* Requirements *
Render the stretch of the entries from the line containing "Open the Funding History view" through the end of the entries as a numbered list, omitting blank lines and leaving out the pictures.
☆ ☆ ☆ ☆ ☆
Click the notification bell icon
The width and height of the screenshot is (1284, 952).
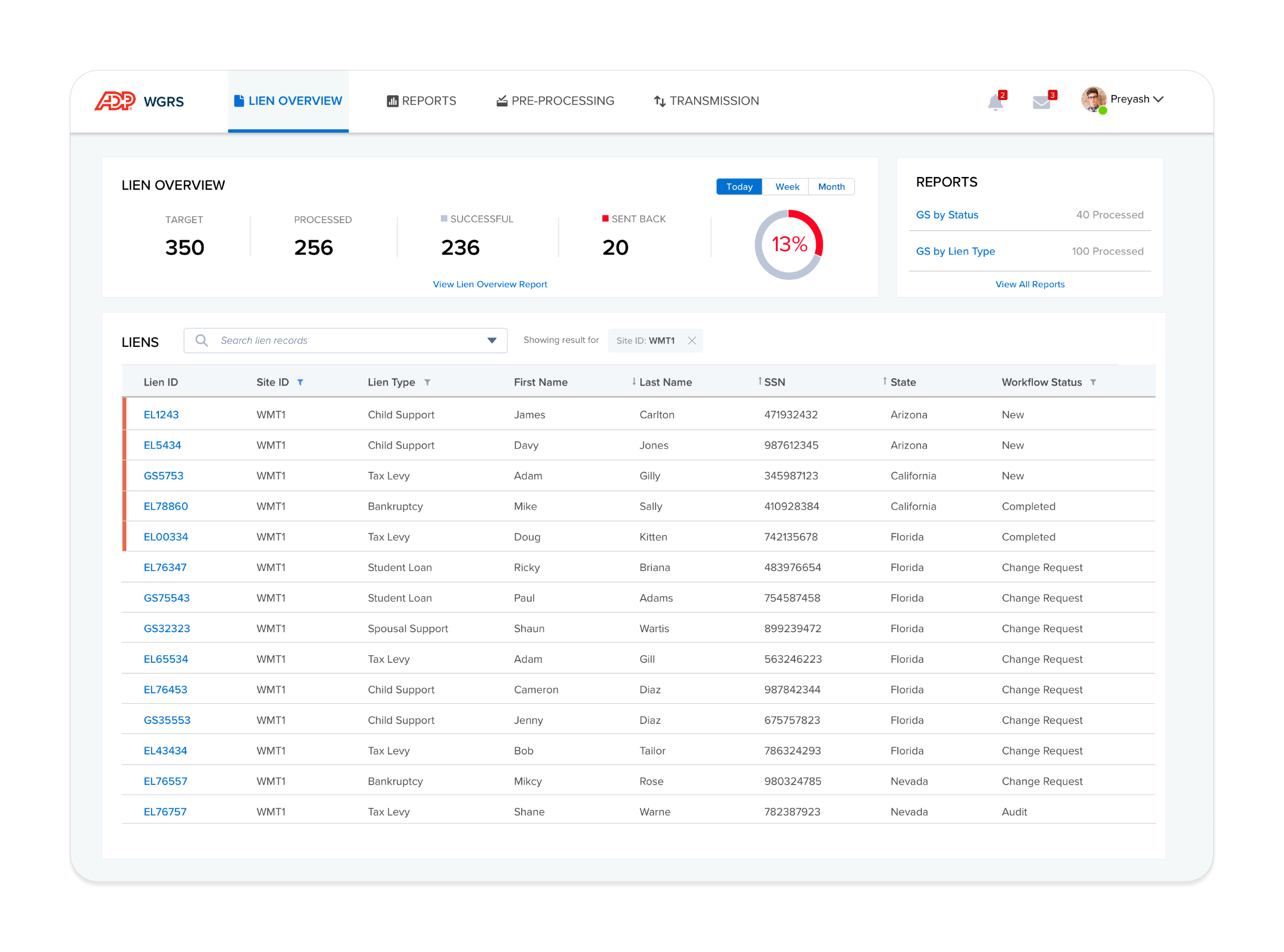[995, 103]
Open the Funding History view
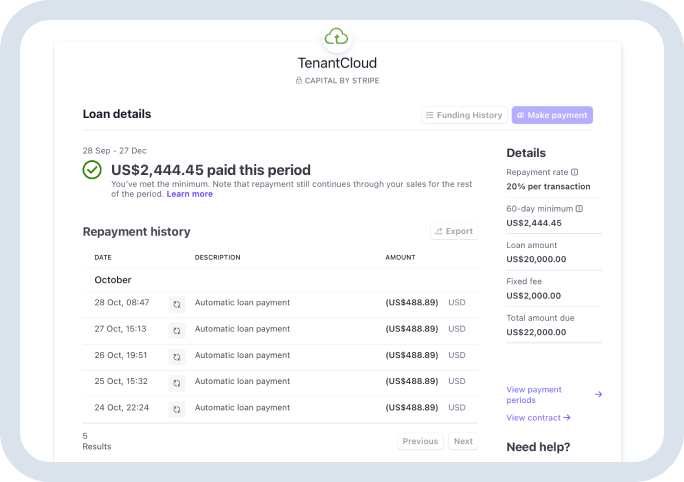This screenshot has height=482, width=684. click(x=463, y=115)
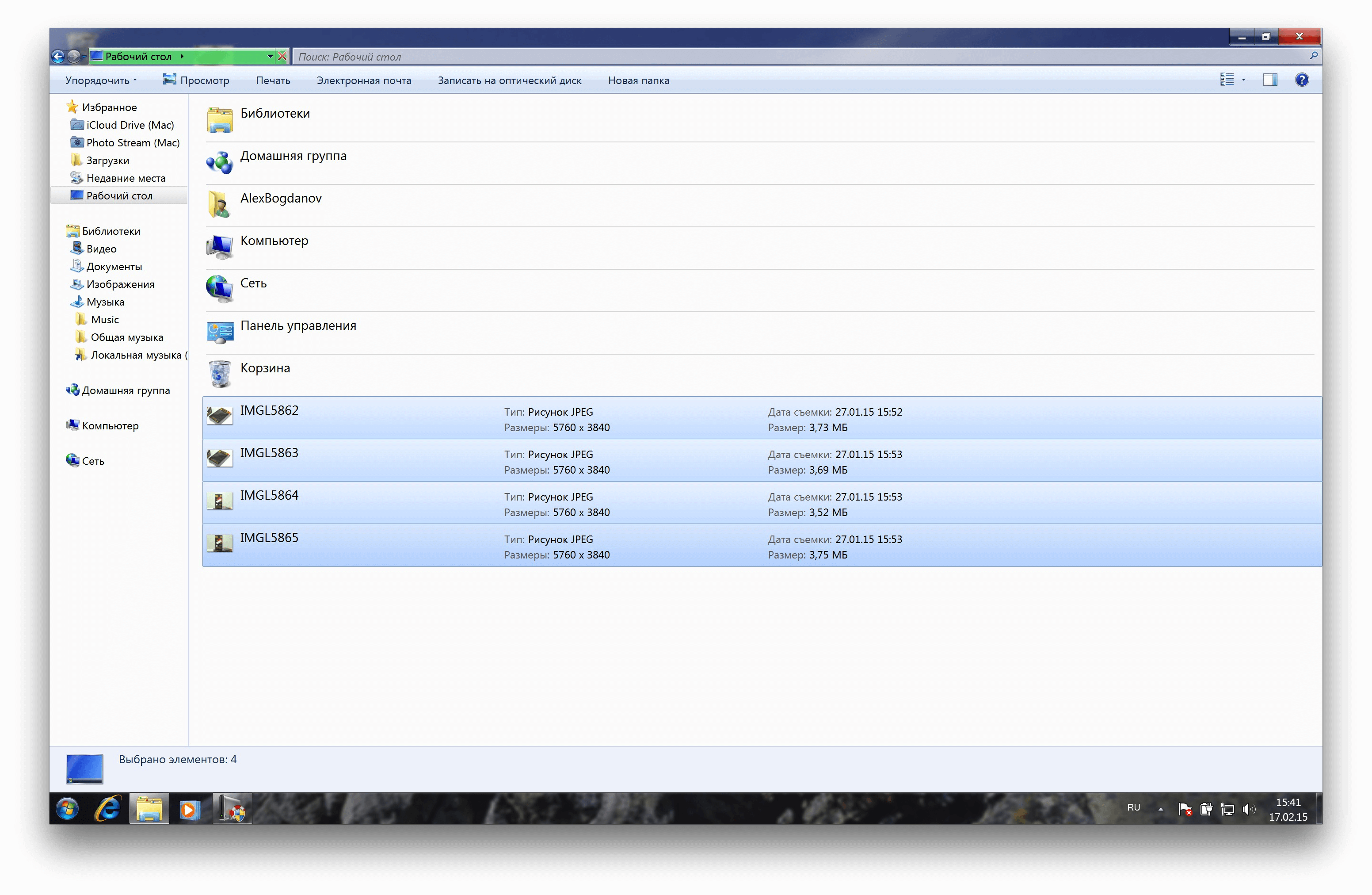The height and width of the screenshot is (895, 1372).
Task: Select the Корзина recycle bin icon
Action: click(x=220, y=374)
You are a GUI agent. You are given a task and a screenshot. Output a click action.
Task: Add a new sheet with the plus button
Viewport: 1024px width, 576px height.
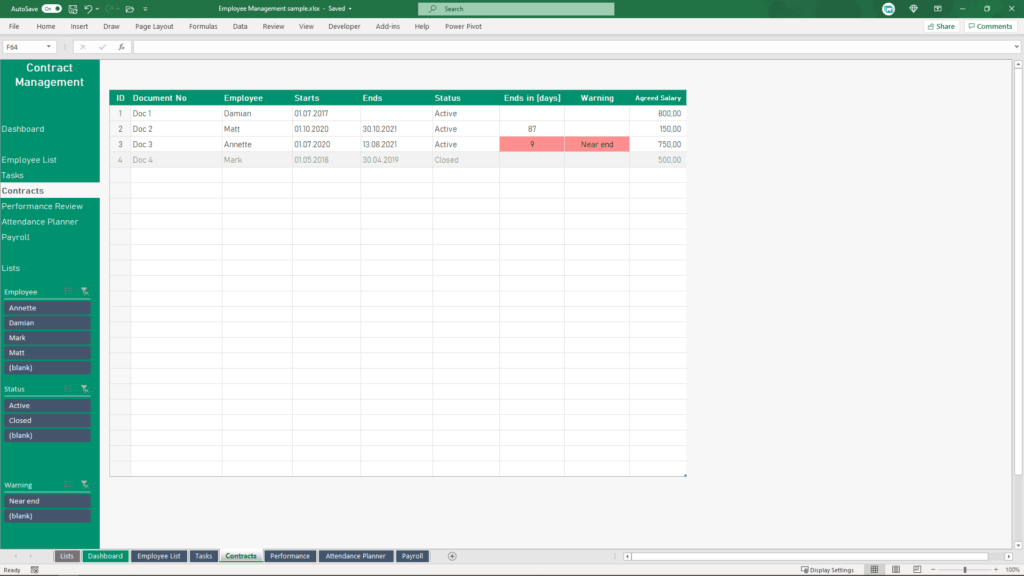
☆ ☆ ☆ ☆ ☆
* Right answer *
1. Open the Funding History view
2. This screenshot has height=482, width=684. click(x=463, y=115)
3. The height and width of the screenshot is (895, 1372).
4. Task: Select the Корзина recycle bin icon
5. Action: click(x=220, y=374)
6. You are a GUI agent. You are given a task and a screenshot. Output a click action.
7. Task: Add a new sheet with the plus button
8. Viewport: 1024px width, 576px height.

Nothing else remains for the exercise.